One important example was found in a letter of interpretation last year sent to the United Steelworkers union. In the letter, the Occupational Safety and Health Administration stated that, during inspections of nonunion workplaces, union officials or community organizers can accompany OSHA agents. Previously, OSHA consistently interpreted this regulation to limit labor union participation in an inspection only where such a union was certified or recognized as representing the employees under procedures established by the National Labor Relations Board. Not only does this rule change threaten to disrupt OSHA’s primary mission by embroiling the agency in organization and community disputes, but it also unfairly changes the rules for employers without giving them proper notice the rules have been changed.
The Supreme Court’s decision in Perez puts a judicial stamp of approval on this type of regulatory uncertainty. Granted, the problem is largely of Congress’ making.
The implications for the private sector will be profound as businesses will now be required to comply with unknown or uncertain rules that can change abruptly without notice. Clearly this is a catch-22 for the industry. A business, even in good faith, that attempts to comply with the law can now be penalized for violating an administrative interpretation when the governing statute does not explicitly provide safe-harbor liability protection. This bait-and-switch practice will most profoundly impact small and medium-sized businesses that lack the large in-house legal teams necessary to identify these sudden and underreported changes to the rules.
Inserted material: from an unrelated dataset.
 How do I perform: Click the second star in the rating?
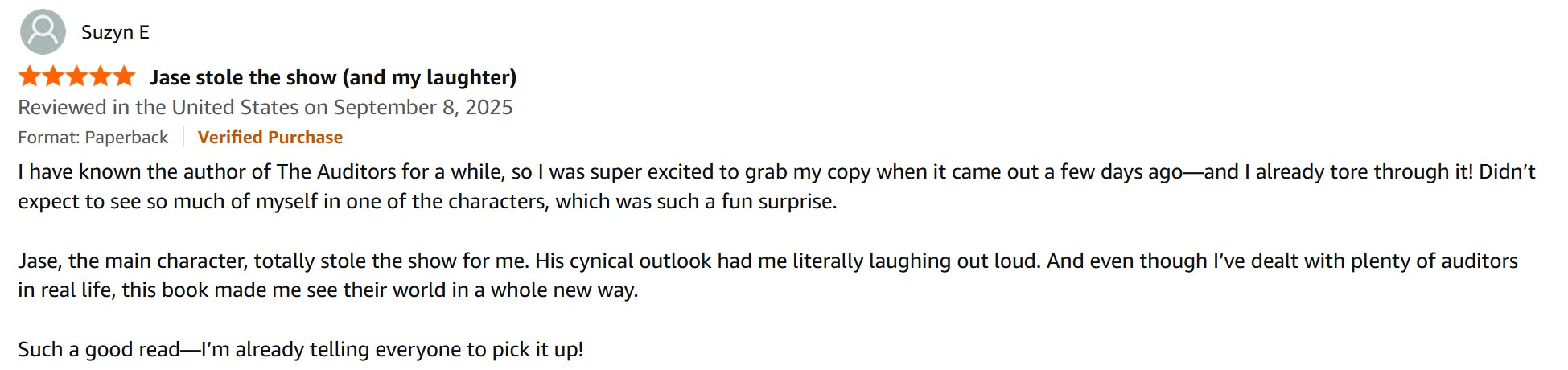coord(53,77)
The actions by the Supreme Court in Perez will further exacerbate a decade-long trajectory of regulatory empowerment, with the NLRB leading the way.
On April 14 of this year, the NLRB’s “ambush elections” rule goes into effect, shortening the time frame for labor elections. The stakes are high, and the consequences are real. Such action runs afoul of the National Labor Relations Act and the Administrative Procedure Act while curtailing employers’ rights to free speech and due process. The rule also has significant privacy implications by compelling employers to provide personal information about their employees, including home addresses, telephone numbers, shift schedules, work locations and personal email addresses to union and community-organizing officials.
Once the rule goes into effect, regulators will be empowered to interpret it as they see fit. Alarmingly, they will be free to change enforcement of the rule outside of judicial scrutiny—penalizing employers who, in good faith, followed the rules as they understood them at the time.
Congress passed the APA to avoid just this type of unchecked governmental authority over the economy by giving the public an opportunity to provide input and be properly notified of changes in how they will be asked to comply with laws. Resolution of these problems will require congressional action. Restoring Congress’ original intent for the APA will require legislative action to include safe-harbor provisions that shelter regulated entities from liability when they follow prior agency interpretations, requiring notice and comment for interpretive rules and ending judicial deference for agency interpretations of their own rules.
The Supreme Court’s decision in Perez marks an unprecedented power shift to the regulatory state uncontemplated by the Founding Fathers, who would be troubled by an unchecked, unelected regulator with the power to fundamentally change the way businesses and individuals are governed, leaving the governed without a voice or defense. Congress must step in and address this unfairness by amending the APA, restoring balance and fair notice to the regulatory system.
Patrick Forrest is vice president and deputy general counsel at NAM.